### Required action
The lines from the one containing "This screenshot has width=1111, height=786." through the last one in the data: please copy those exactly, and only those, without the pictures.

### Information shown
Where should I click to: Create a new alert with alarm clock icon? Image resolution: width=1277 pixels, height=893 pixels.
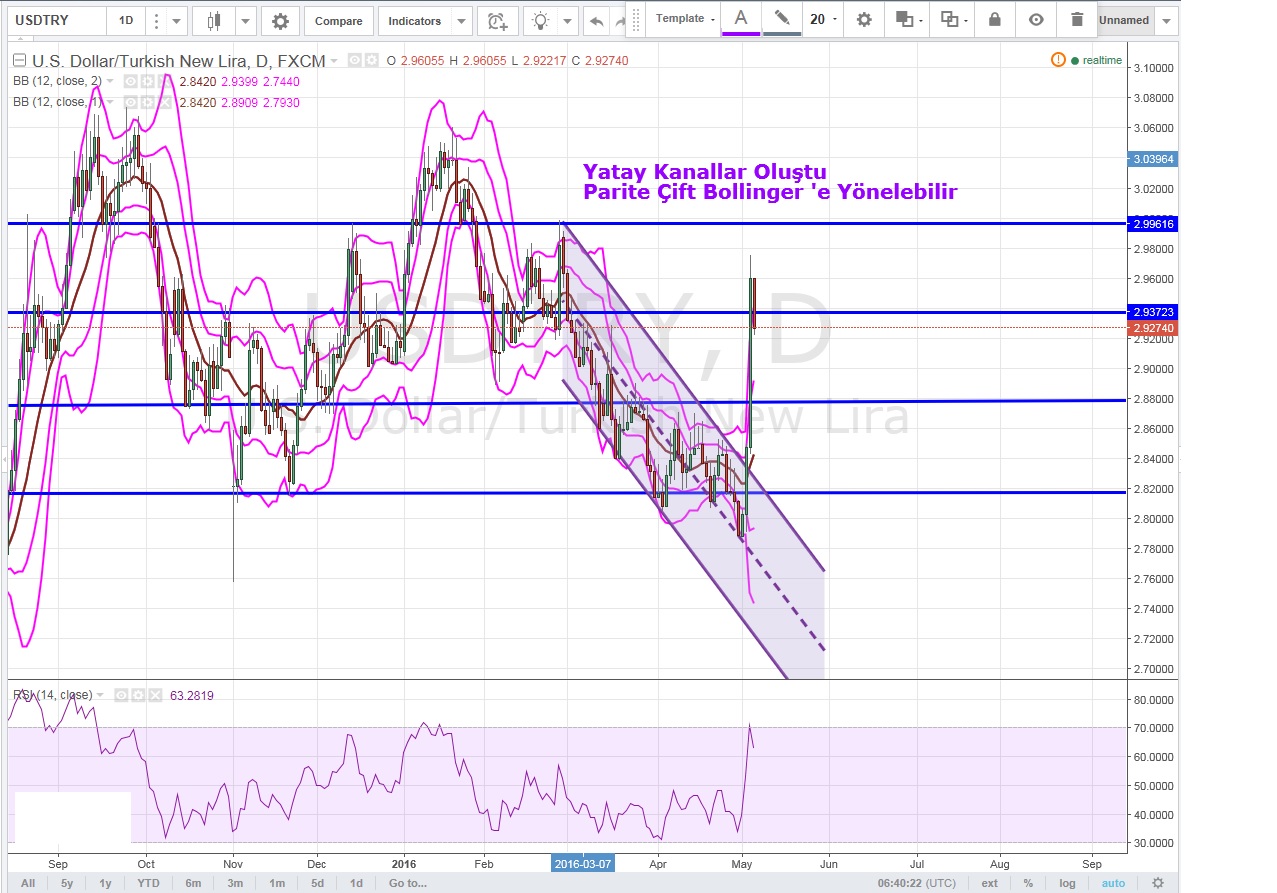pyautogui.click(x=496, y=21)
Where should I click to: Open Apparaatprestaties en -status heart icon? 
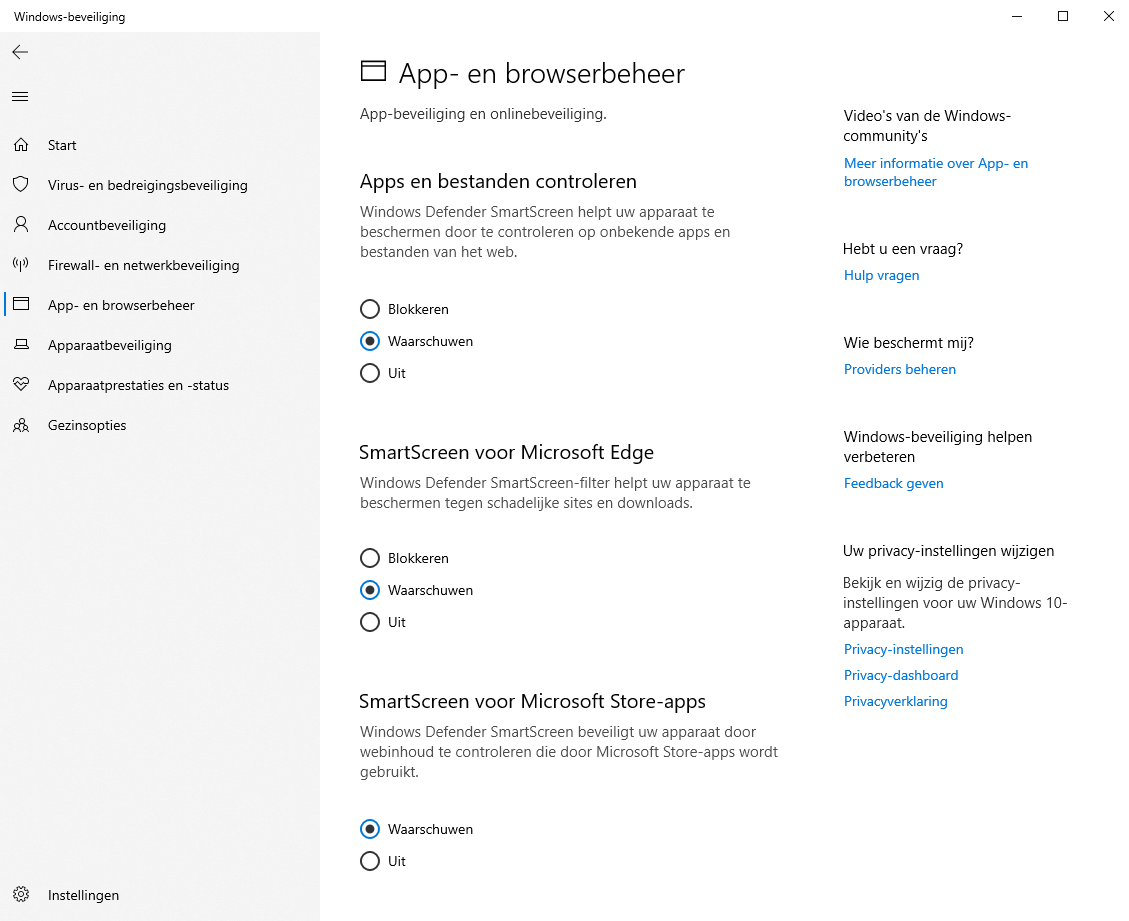20,385
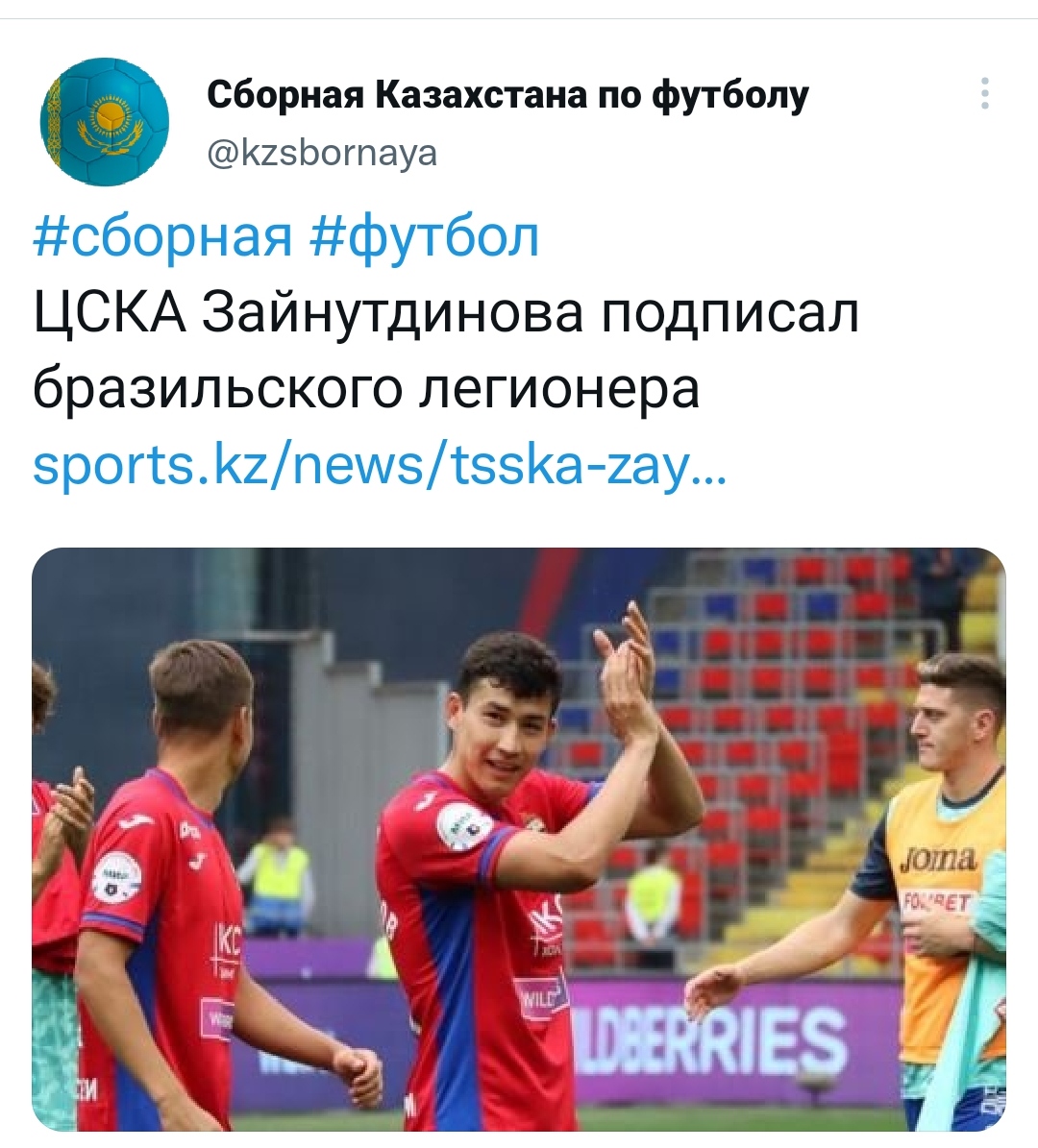This screenshot has width=1038, height=1148.
Task: Tap tweet text line бразильского легионера
Action: (366, 390)
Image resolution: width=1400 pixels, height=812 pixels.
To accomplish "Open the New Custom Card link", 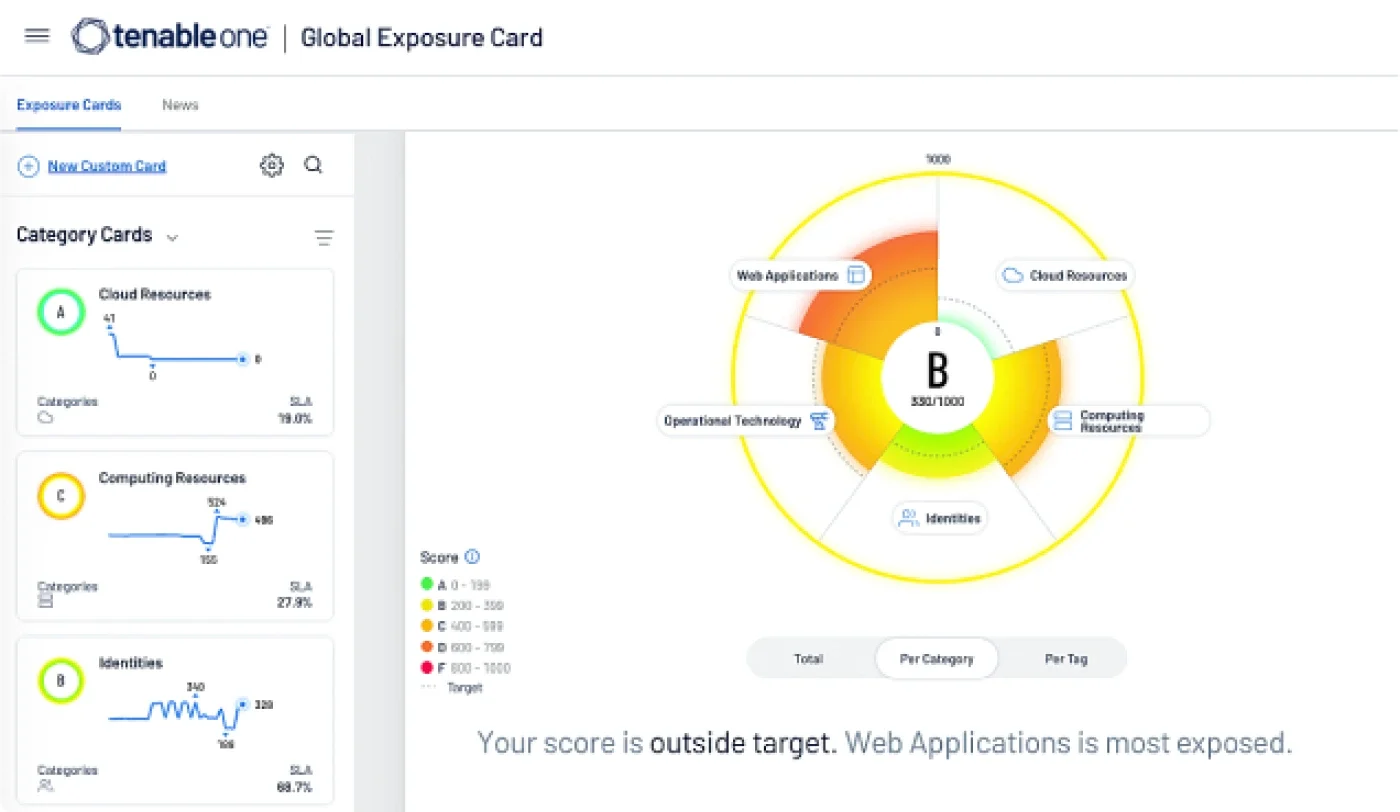I will pos(107,165).
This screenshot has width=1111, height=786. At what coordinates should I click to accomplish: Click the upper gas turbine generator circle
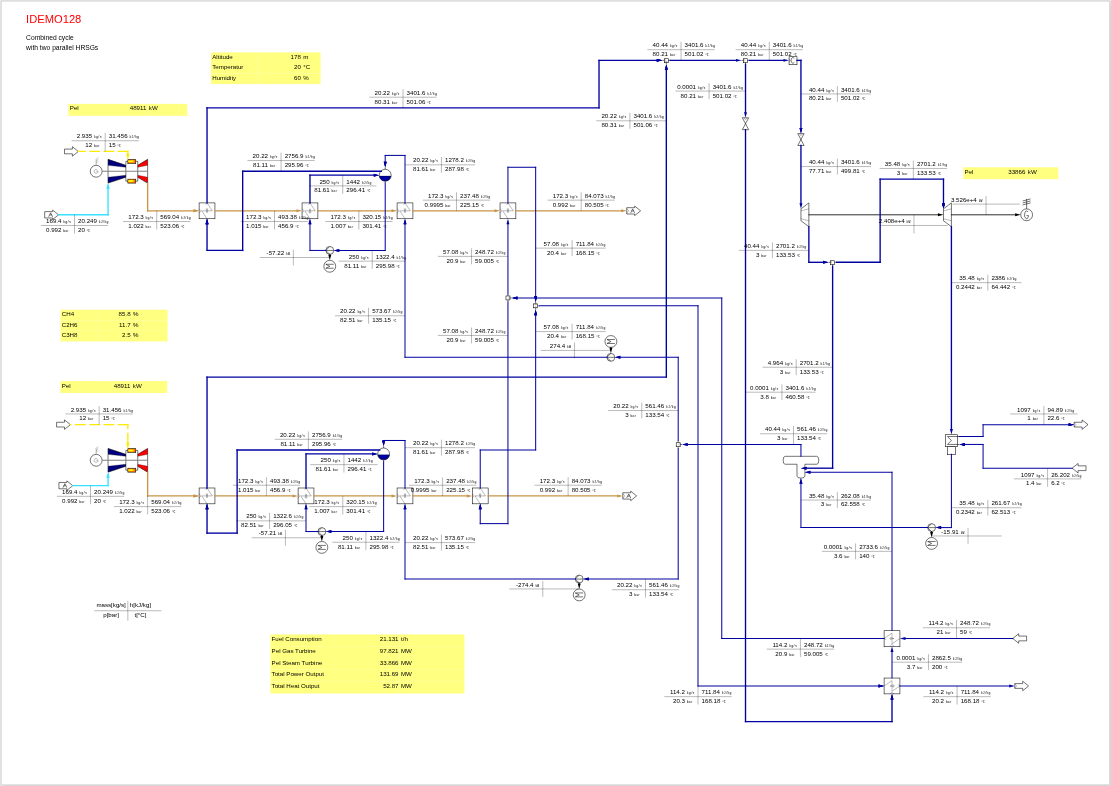pyautogui.click(x=96, y=171)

### Solution for this task
This screenshot has width=1111, height=786. At what coordinates should I click to accomplish: Click the upper gas turbine generator circle
pyautogui.click(x=96, y=171)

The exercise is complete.